With all the conversation in City Hall about the implementation of a designated outdoor refreshment area in Tiffin, it would seem the question of liability is being glossed over a bit too lightly. Mayor Aaron Montz has stated that “injuries that may be incurred and public intoxication issues will still fall under disorderly conduct, the same laws that are in place now. Issues like this can still come back on establishments, or the people responsible.” Marlene Reino of Reino’s Pasta and Pizza said, “If something happens involving someone who came into our establishment, the last thing they’ll find on them might be a DORA cup with our logo on it. Anybody with a liquor license knows that’s a big deal.”
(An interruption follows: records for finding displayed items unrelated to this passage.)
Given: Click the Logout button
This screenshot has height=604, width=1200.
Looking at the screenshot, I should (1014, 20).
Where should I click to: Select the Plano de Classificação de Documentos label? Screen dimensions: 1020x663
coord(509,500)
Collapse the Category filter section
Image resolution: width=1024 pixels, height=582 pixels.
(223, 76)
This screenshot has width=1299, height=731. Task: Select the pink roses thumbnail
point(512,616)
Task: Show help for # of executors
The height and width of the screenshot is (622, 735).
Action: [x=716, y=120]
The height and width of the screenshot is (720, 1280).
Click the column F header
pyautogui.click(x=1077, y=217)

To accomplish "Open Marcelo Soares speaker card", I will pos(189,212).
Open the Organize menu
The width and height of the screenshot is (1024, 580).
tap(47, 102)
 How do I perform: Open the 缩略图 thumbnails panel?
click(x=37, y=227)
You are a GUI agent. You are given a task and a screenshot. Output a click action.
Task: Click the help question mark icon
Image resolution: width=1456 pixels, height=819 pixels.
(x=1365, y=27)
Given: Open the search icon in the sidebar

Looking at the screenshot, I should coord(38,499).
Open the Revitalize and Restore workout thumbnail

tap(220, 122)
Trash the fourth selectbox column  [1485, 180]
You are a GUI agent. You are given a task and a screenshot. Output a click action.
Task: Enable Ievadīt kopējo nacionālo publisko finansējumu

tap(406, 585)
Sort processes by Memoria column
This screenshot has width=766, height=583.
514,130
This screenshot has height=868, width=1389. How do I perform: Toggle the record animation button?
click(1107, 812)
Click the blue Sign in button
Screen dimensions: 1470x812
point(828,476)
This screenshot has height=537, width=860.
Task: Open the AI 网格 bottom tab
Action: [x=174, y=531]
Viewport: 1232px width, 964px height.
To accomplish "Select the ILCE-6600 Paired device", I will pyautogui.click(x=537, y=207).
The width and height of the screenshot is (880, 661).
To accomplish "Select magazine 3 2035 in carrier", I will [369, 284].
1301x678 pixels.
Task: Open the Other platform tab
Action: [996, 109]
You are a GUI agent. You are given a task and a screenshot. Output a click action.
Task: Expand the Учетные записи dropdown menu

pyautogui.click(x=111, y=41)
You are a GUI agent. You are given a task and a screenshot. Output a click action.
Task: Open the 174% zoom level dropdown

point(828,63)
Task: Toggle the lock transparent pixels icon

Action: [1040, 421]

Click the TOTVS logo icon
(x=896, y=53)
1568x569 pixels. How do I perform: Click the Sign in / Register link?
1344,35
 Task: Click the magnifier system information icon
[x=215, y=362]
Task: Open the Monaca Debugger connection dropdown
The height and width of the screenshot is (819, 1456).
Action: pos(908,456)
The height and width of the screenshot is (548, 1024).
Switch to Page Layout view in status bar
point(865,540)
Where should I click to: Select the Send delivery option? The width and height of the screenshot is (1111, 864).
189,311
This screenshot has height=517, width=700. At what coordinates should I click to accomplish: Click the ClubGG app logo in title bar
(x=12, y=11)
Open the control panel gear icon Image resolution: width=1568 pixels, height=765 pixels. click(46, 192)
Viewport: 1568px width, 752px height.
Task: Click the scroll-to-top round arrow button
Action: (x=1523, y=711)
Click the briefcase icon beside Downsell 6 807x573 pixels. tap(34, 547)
Part of DORA regulation is that the plastic cups used for the adult beverages that can be taken outside must have the logo of the establishment where they were sold printed on them. Assuming the person consuming the beverage is still thinking logically after finishing it, they will hopefully dispose of it properly, probably in an outdoor trash container. But think about what could happen next. It is easy to envision underage high school or college students lifting the cups out of the trash. The cup then becomes a ticking time bomb of liability for the establishment whose logo is on it.

The imagination runs wild when considering all the possible troublesome, if not downright dangerous, scenarios that could play out. Establishments that are promoting DORA had better think twice. Yes, you have liability insurance, but is it enough? What will happen to your insurance premiums if you participate in DORA? Even with insurance, will your business survive a lawsuit stemming from such a thing?

Is it really a good idea for you to let people carry those cups outside, where you lose control over their use, but still remain liable for so many possible things that could go wrong? Think about it.